The Survival Binge

Boyleing Points

It’s that time of year when you’ve had it, really had it. Rockaway is Siberia without the charm.

It’s Rocka-pocalypse Now. 

How grim is it?  Last week The Rockaway Times had bad news on the front page.

I started thinking about heading south but there were too many potholes and the bridge was backed up. And then in the middle of a protest over a proposed homeless shelter, I got a text from a  friend in Florida asking for Netflix recommendations. I said things must be pretty boring if you’re in warm, sunny Florida and you want to curl up and do some binge-watching. He said he’s a night owl, which means he’s still up at 7:30 p.m. Happy hour ends there at 3.

I envied him, but not for his warm surroundings. The luckiest people are the ones just getting on the Netflix and Amazon Prime train and just getting into the original stuff these services offer. Most of my fellow shut-ins are starving for new shows and get tremors just from thinking they might have to watch network TV and shows with laugh tracks.

You won’t be shocked to know I judge people on what they watch. I try to hide my disdain for people who like The Big Bang Theory. Actually, I don’t hide my disdain and can’t even control the reflex that makes me blurt: It’s not funny!

I’m here to give recommendations and you can judge me. If you disagree with any of my picks, we will not agree to disagree. You will just be wrong.

I am not including Breaking Bad. I just never got hooked. I watched a couple of episodes and it was pretty good but I couldn’t see cutting off all forms of communication with the outside world to catch up on the five seasons the series ran for. I won’t judge you on that one unless you tell me it’s better than The Wire. No, it’s not.

In no particular order, I said in no particular order (don’t be judging me), I’ll list a bunch of faves that will take the edge off, if you’re in need of a binge-watching fix.  Oh, one helpful viewing hint: it helps to put on Closed Captions (go to your settings and figure it out). It’s not like you have to read every line as in a foreign film, but Closed Captions is a nice little crutch that helps you navigate through the occasional heavy accents, slang, and mumbling of some characters.

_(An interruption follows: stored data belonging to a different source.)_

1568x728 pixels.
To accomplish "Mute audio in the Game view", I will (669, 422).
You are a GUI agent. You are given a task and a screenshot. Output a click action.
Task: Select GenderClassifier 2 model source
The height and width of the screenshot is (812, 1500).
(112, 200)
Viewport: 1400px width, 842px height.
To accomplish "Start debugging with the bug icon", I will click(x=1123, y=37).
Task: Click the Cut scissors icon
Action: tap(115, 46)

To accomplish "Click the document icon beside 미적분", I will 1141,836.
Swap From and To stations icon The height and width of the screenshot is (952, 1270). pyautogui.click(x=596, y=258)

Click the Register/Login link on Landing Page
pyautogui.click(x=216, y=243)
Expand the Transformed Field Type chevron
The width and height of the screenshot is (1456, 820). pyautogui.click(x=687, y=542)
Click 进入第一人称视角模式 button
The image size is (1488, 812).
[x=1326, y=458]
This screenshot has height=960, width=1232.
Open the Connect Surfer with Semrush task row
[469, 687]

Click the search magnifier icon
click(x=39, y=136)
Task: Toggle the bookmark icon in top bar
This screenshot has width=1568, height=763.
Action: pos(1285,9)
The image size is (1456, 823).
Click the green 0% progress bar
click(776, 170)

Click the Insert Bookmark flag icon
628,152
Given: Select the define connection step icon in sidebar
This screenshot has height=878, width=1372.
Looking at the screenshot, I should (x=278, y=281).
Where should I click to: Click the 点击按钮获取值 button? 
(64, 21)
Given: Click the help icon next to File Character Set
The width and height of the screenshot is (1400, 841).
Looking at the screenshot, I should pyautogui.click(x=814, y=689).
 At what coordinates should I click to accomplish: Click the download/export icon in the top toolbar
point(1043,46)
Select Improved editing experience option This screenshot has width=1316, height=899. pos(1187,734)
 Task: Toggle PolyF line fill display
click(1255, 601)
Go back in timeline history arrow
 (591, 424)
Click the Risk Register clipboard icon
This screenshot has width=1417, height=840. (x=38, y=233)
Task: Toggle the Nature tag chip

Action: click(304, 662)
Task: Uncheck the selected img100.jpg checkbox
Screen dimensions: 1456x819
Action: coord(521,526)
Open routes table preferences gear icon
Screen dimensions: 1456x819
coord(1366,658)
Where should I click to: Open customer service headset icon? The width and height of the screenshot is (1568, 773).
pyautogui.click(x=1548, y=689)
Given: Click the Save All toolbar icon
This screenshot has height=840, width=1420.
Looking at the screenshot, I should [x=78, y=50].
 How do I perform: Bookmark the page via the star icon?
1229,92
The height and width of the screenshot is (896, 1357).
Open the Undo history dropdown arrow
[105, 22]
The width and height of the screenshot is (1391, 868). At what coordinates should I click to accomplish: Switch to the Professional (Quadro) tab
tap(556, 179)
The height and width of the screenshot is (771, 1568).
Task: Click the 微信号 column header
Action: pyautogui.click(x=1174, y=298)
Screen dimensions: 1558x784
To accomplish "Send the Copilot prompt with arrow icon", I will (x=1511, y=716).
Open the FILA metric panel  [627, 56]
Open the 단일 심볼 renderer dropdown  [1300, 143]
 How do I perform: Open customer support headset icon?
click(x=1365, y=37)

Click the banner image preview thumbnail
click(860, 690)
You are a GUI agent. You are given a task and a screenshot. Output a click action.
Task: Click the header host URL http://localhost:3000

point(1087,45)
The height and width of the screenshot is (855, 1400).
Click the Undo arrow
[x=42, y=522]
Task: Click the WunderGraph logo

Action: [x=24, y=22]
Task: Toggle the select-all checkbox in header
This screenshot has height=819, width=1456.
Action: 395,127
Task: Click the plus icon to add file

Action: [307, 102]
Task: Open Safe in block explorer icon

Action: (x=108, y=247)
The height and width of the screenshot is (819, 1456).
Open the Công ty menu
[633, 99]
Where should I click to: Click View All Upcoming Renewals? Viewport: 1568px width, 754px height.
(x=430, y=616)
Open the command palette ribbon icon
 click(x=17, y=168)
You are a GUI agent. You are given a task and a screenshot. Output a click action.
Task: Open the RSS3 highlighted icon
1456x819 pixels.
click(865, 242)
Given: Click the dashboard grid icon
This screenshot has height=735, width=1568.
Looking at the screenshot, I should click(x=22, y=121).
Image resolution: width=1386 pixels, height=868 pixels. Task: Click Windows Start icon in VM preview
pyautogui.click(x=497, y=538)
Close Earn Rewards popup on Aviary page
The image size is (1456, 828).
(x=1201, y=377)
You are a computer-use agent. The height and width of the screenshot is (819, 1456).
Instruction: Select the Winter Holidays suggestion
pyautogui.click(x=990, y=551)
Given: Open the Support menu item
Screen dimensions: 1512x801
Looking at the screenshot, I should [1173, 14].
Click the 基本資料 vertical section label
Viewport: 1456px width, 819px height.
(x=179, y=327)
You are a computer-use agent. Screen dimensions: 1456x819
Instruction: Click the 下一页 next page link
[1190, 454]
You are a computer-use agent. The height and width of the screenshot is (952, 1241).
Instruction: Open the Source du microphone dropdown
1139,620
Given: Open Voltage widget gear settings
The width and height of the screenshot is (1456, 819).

Some series are good for couples (generally those with a strong female lead) such as Broadchurch, The Fall, and Happy Valley. Oh, I guess I should have said, most of my recommendations involve somebody getting knocked off.  Or a lot of somebodies. Which is one reason why the overrated The Marvelous Mrs. Maisel is not on my list.  I tried it. Watched two episodes. Smirked once or twice and then bailed.

You’ll have to figure out if something’s on Netflix, Amazon or cable but if you want to hurry the winter away you could do worse than Ray Donovan, Peaky Blinders (closed captions a must!), The Killing, Black Mirror, Shetland, Luther, Hinterland, Ozark, Sneaky Pete, Justified, Safe, Marcella, The Code, Secret City, and Paranoid.

I just listed about 20 shows, most with several seasons. Maybe I’ve wasted my life. And if you’re ok with wasting yours, go ahead and binge. Oh, season three, True Detective, it’s kind of a snore.